Mais ses compatriotes – et moi, l’ayant écouté de 1965 à sa mort – nous savons bien que le fondateur avançait par étapes, pouvait sembler quelque temps enfermé dans ce qui n’était pas une immobilité mais une réflexion. Je crois que l’on était à la veille d’une révolution et de propositions, de politique intérieure, qui auraient changé toute l’ambiance, tandis que le front diplomatique – infranchissable pour le Polisario et l’Algérie – aurait progressivement révélé d’autres périmètres, avec le temps. Les solutions étaient de nouveaux chemins démocratiques, mais à la mauritanienne. Le jeudi 6 Juillet, soit le surlendemain ou le lendemain de la réunion avec les militaires, et ce ne fut pas une coïncidence, mais un effet… Moktar Ould Daddah s’ouvrit à Ahmed Ould Mohamed Saleh d’une mue à laquelle il songeait depuis quelque temps – même processus de maturation que pour la réforme régionale ou la nationalisation de MIFERMA. Introduire la pluralité de candidatures aux élections, mais dans le cadre du Parti, et n’aller au multipartisme qu’en aboutissement d’un processus, d’abord essayé à l’Assemblée nationale.
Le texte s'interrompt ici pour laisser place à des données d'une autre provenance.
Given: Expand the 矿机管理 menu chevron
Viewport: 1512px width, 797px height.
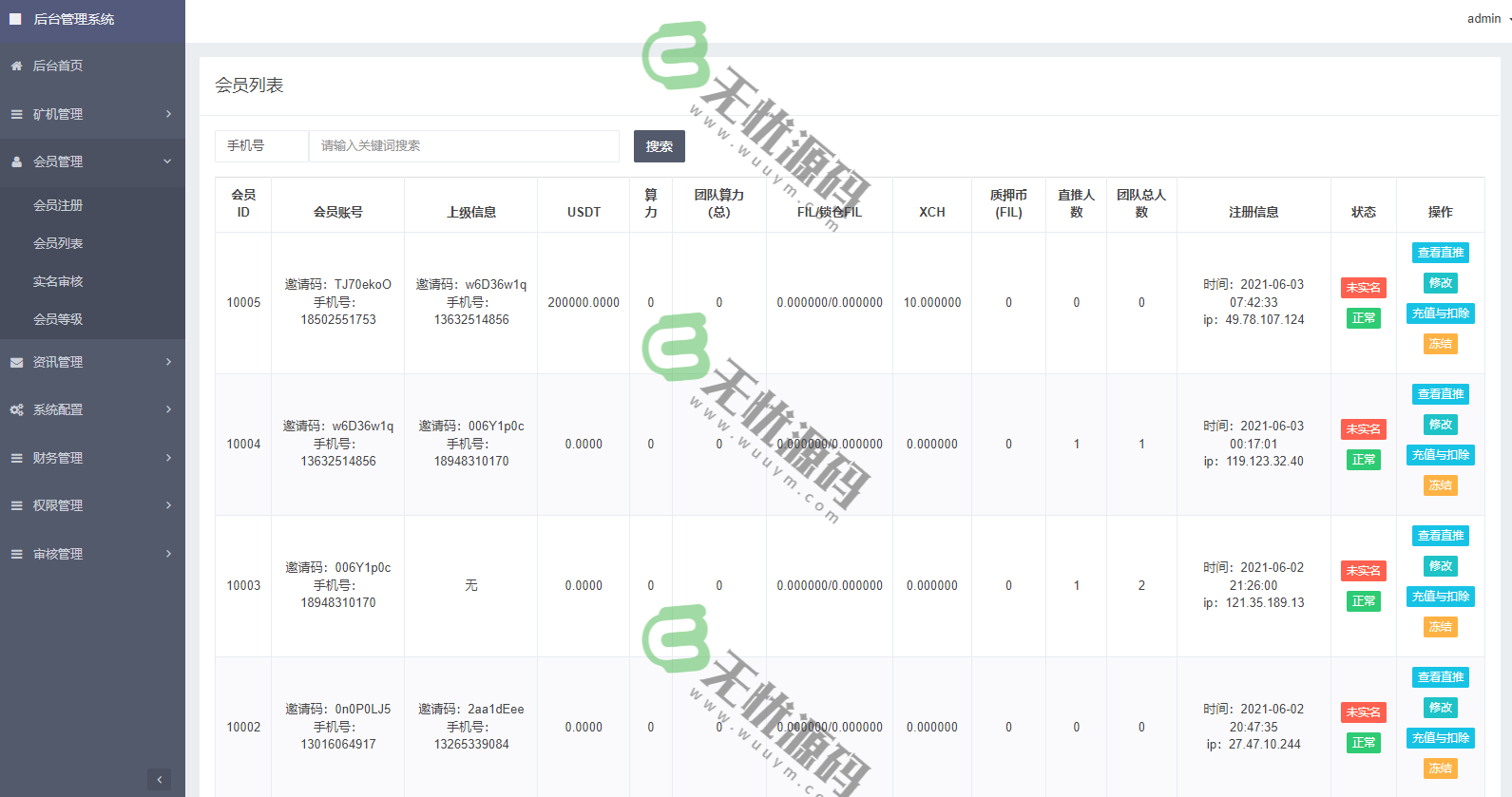Looking at the screenshot, I should [168, 114].
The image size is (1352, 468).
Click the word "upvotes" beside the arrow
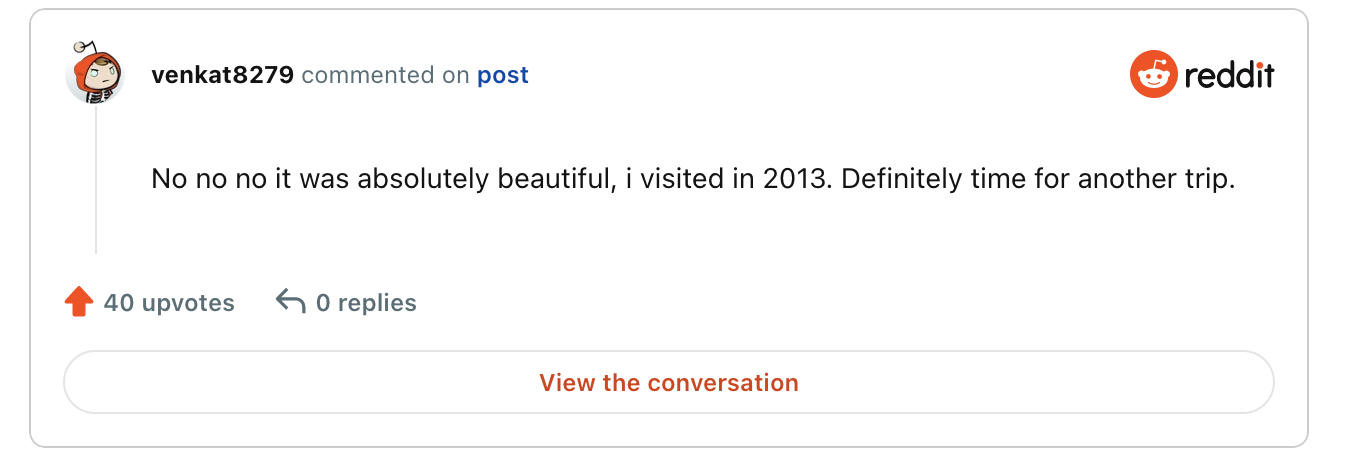188,303
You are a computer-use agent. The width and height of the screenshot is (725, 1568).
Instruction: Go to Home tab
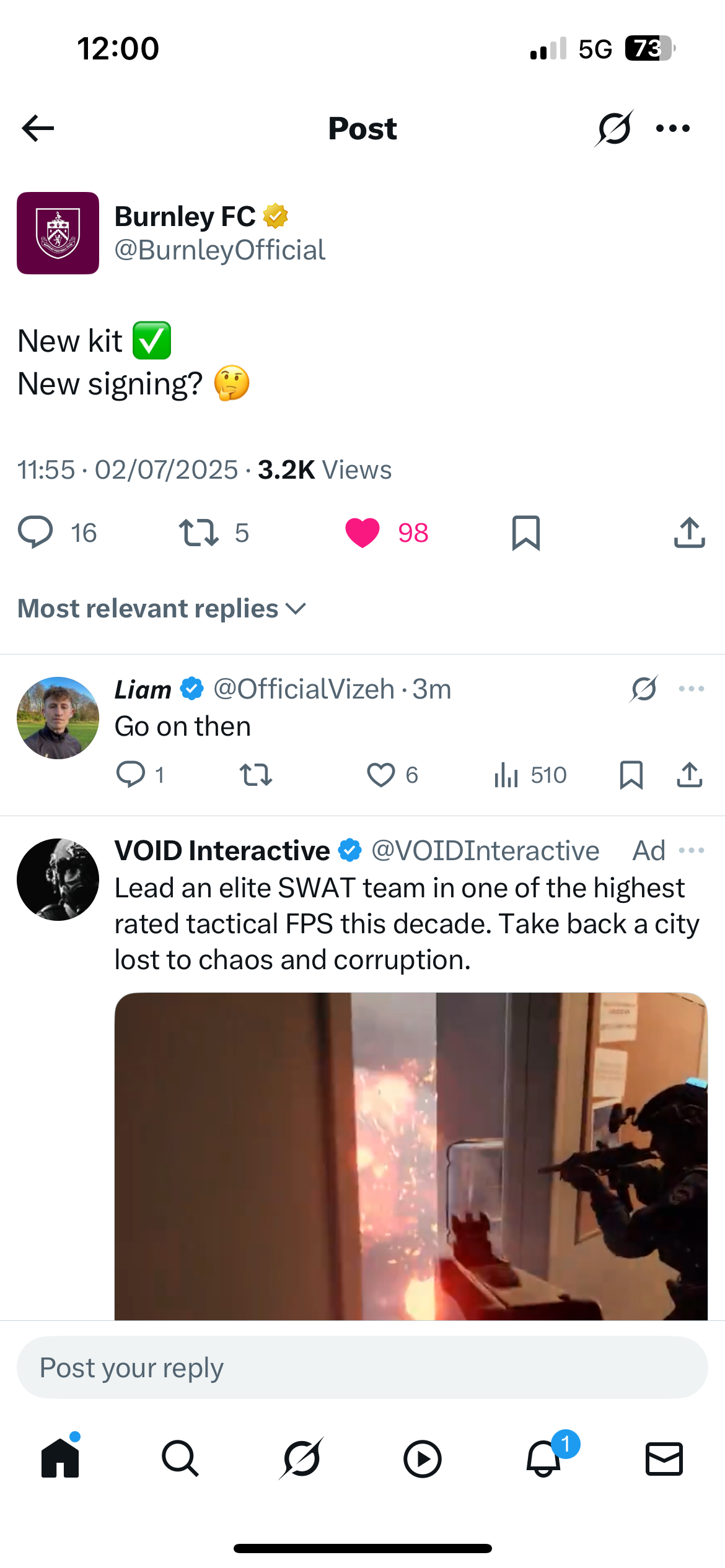pos(60,1458)
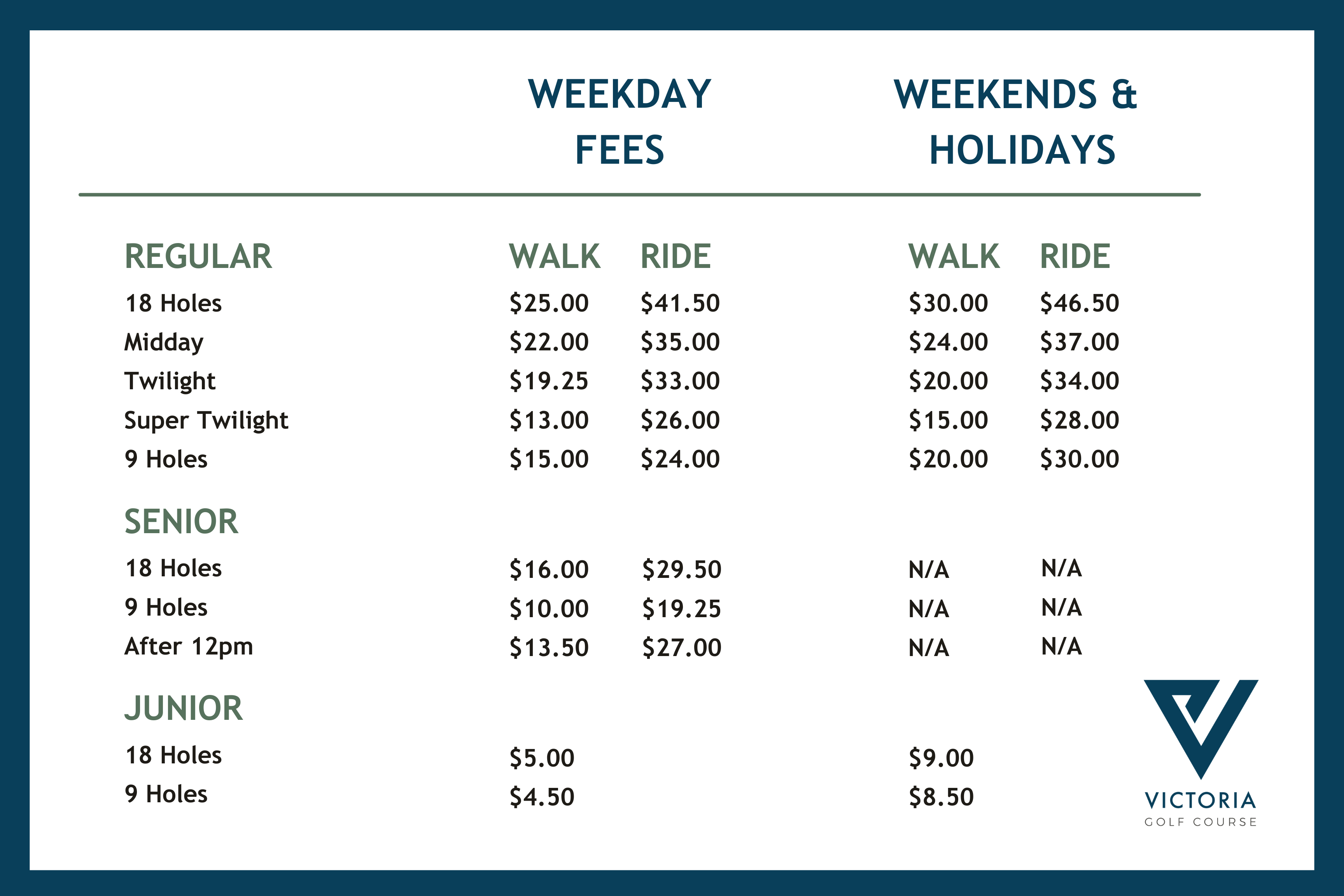Click the $46.50 weekend ride price
The height and width of the screenshot is (896, 1344).
click(1080, 303)
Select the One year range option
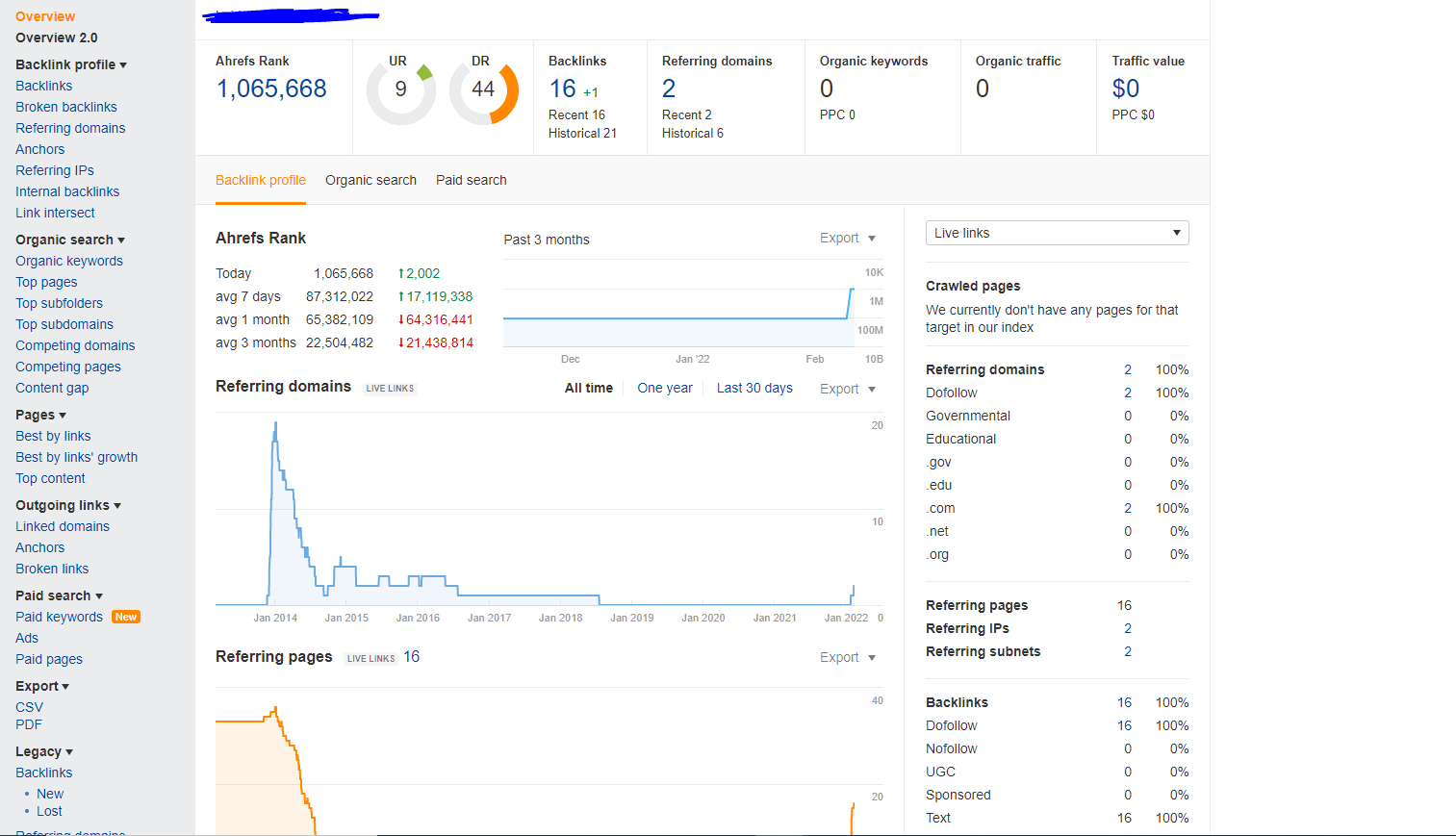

*Chroniqueur régulier au Calame, décédé l’année dernière, Bertrand Fessard de Foucault était un diplomate français. Il se rendit en Mauritanie en 1965 pour la première fois pour y faire son service civil et se lia d’amitié avec feu Mokhtar Ould Daddah que ce dernier surnommait Ould Kaigé. Il consacra de nombreux écrits à notre pays qu’il aimait tant.

 

1 - Moktar Ould Daddah, commence ses mémoires (La Mauritanie contre vents et marées Karthala . Octobre 2003 . 669 pages – disponible en arabe et en français) par le récit de ce qu’il a vêcu du putsch pp. 20 et ss.

 

2- ibid. pp. 639 & ss.

3 - Moktar Ould Daddah l’établit minutieusement , ibid. op. cit. pp. 611 notamment - et nous en avons ensemble constitué la documentation – elle est publique. Les séries statistiques ne montrent pas une dégradation sensible en 1977 et 1978 par rapport aux années de paix. Voir notamment Fonds monétaire international . SM 78 172 du 3 Juillet 1978 & Banque mondiale – Mauritanie : développements économiques récents . Rapport MAU 2479 du 4 Juin 1979

 

4- Un compte-rendu doit en exister, qu’il sera intéressant de publier. La date du 3 n’est pas certaine. Le Président l’a établie avec moi. La réunion n’était pas connue par les politiques à l’avance et sa tenue ne fut pas publiée. 3 ou 5. C’est par erreur qu’interrogeant Mustapha ould Mohamed Saleck, j’ai dit 5 Juin.